Directions — Could you copy exactly the lines below, beginning at the line with "How do I perform: Uncheck" and stopping after the line with "Given: Click trash icon for 2750 Buy position", with no pictures?

Dataset content —
---+---

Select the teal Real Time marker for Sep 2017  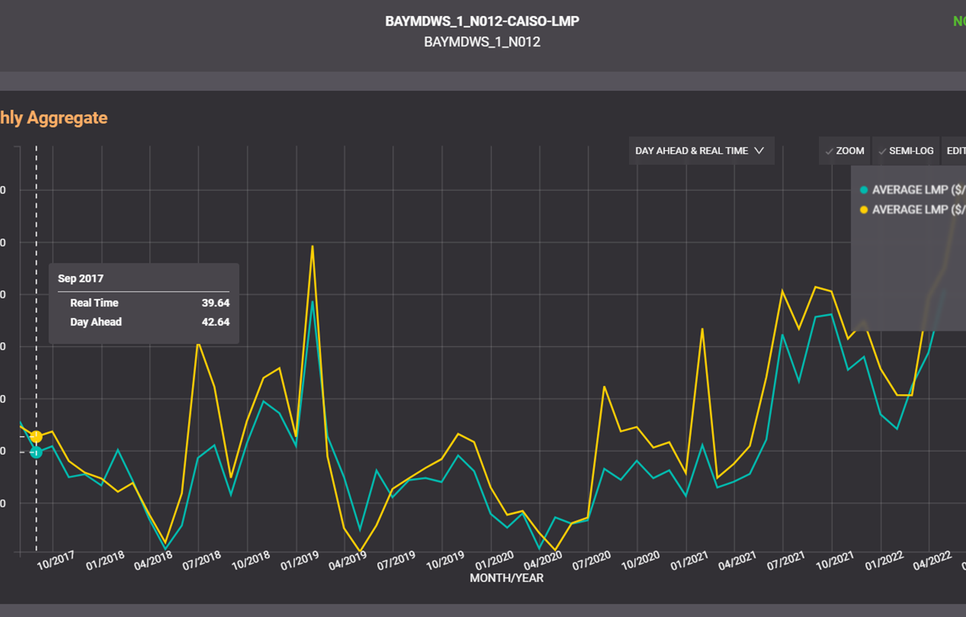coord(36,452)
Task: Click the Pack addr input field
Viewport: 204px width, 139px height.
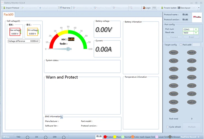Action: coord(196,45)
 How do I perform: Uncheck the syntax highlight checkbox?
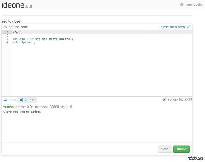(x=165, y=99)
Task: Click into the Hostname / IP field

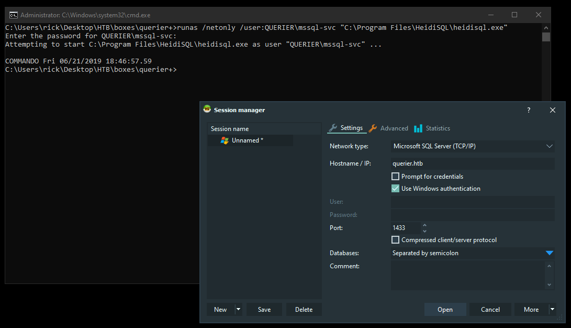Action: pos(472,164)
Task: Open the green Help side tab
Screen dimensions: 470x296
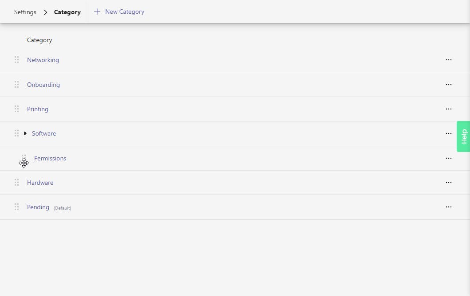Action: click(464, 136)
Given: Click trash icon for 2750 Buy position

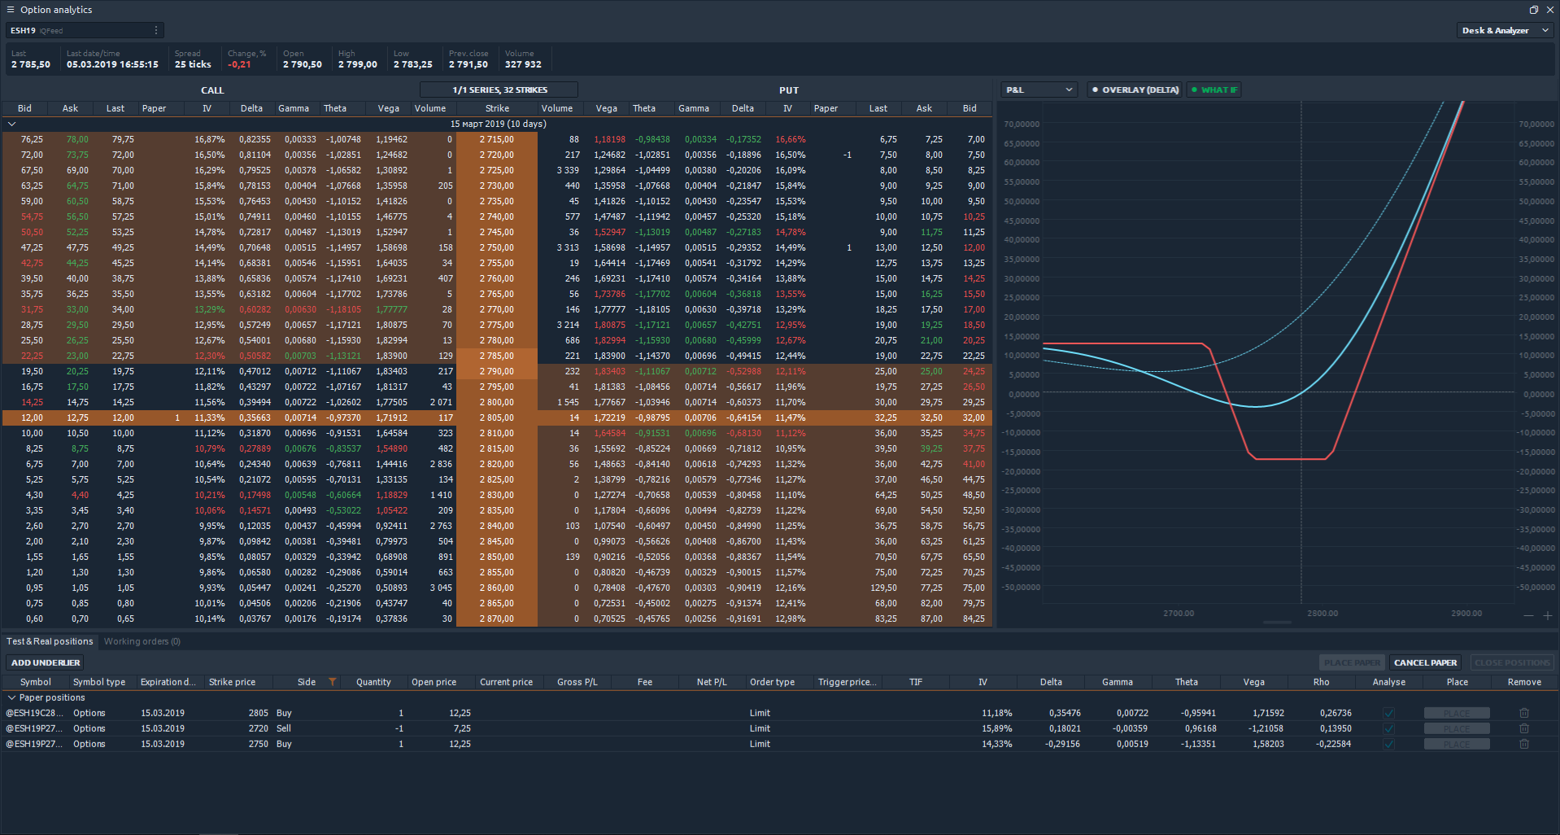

---+---

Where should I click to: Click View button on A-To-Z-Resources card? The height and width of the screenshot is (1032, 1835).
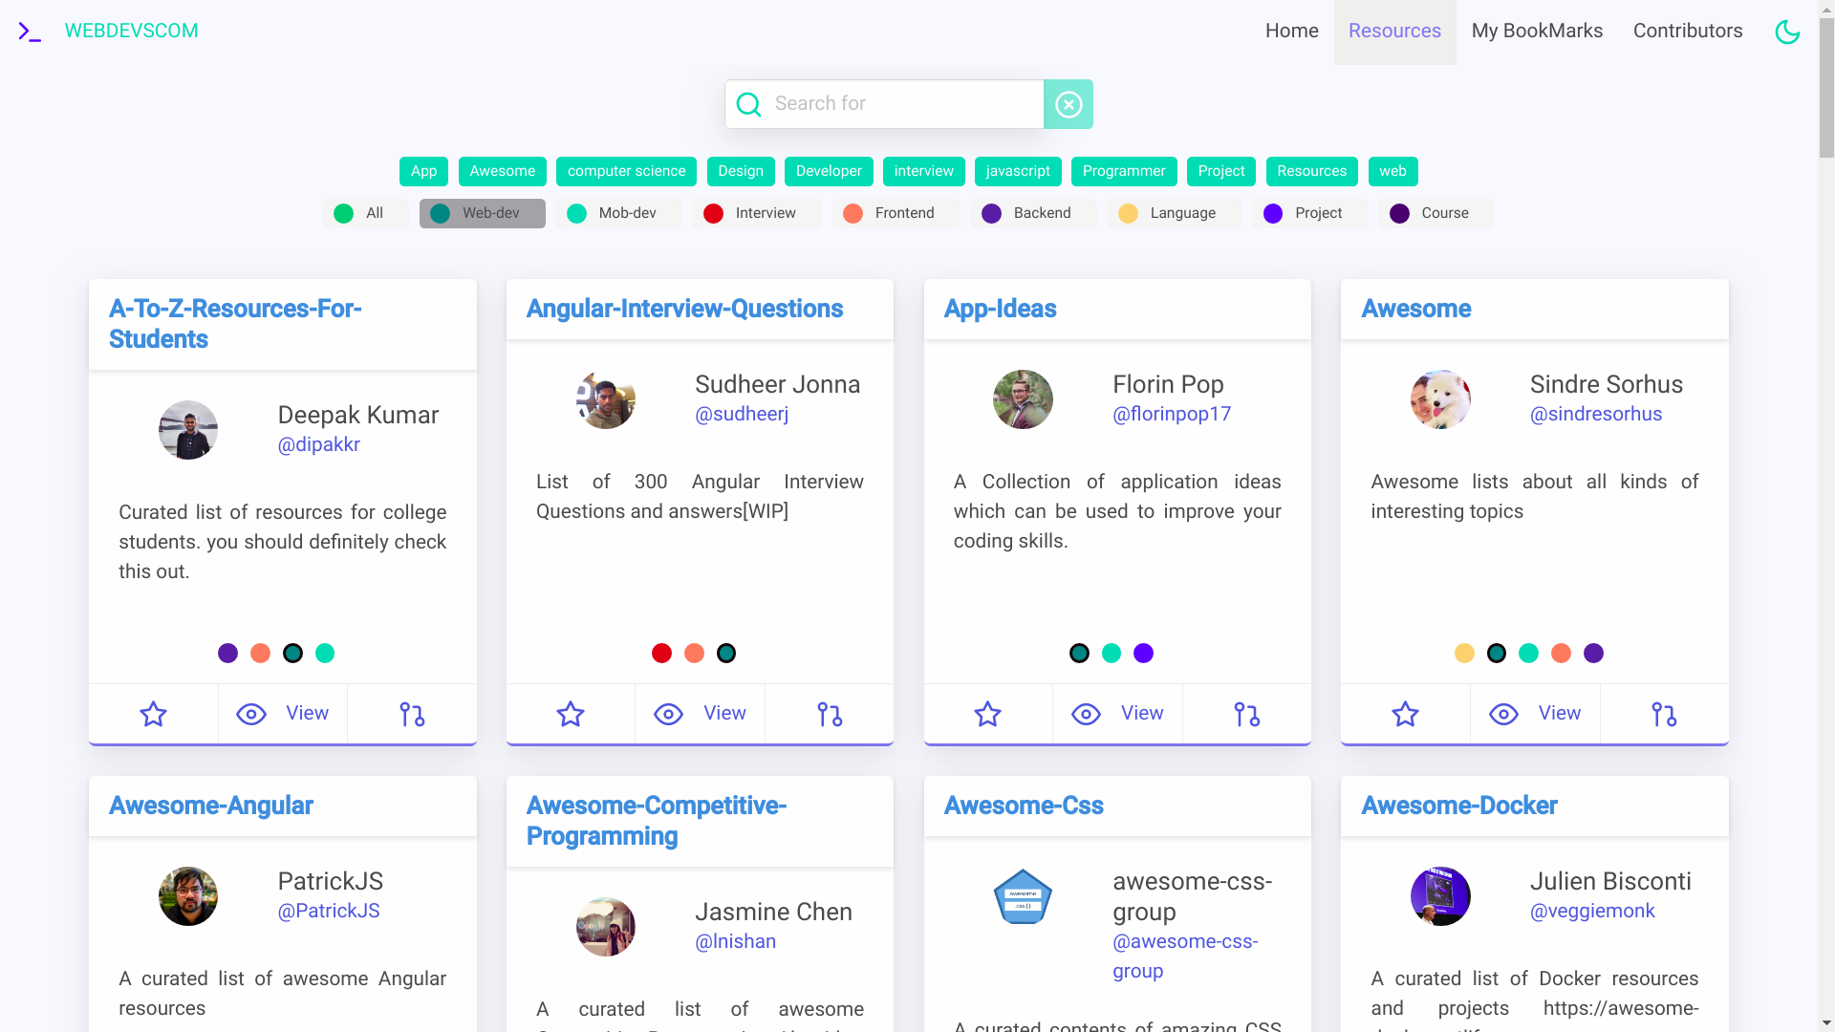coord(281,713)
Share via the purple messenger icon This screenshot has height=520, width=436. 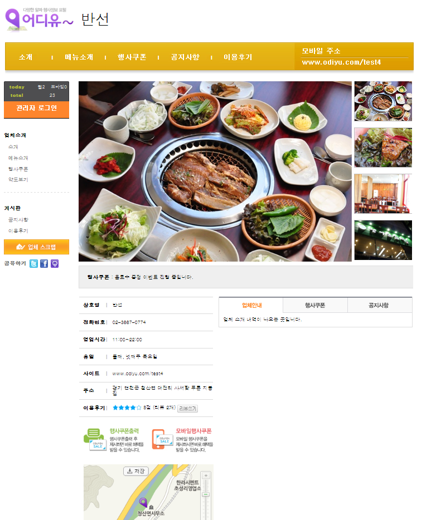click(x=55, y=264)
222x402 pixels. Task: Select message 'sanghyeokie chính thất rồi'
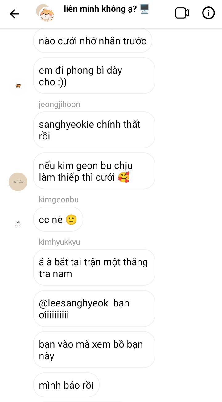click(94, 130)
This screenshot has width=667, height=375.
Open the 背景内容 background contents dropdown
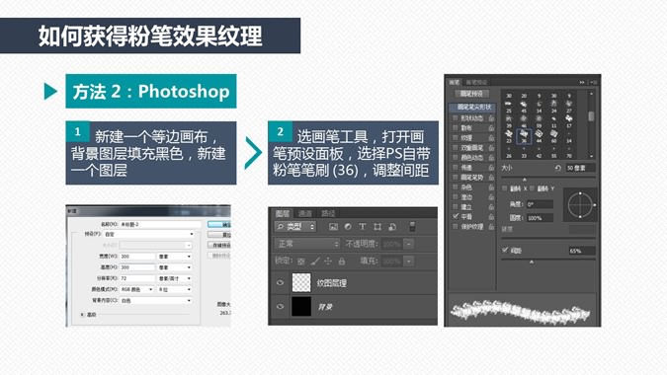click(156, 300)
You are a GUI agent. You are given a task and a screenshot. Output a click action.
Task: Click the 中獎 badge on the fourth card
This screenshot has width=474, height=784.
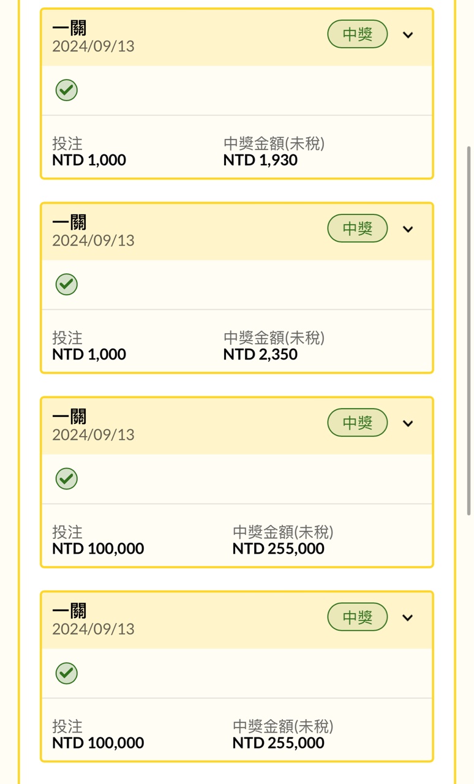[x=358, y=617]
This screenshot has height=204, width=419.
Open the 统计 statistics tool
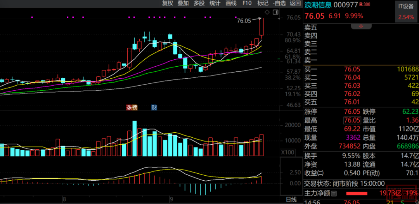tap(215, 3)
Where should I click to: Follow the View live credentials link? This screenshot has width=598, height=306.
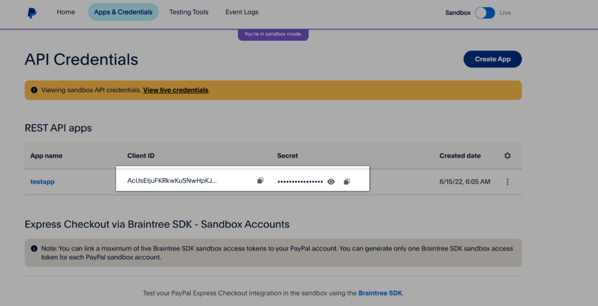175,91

---+---

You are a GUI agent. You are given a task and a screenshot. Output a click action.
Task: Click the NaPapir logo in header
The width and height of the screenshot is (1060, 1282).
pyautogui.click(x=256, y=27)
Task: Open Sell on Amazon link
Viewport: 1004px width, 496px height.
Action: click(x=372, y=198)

---+---

Your response —
 How do I perform: Uncheck the syntax highlight checkbox?
(x=165, y=99)
Task: Click into the Hostname / IP field

Action: pos(472,164)
Task: Open the green Help side tab
Screen dimensions: 470x296
Action: click(464, 136)
Given: Click trash icon for 2750 Buy position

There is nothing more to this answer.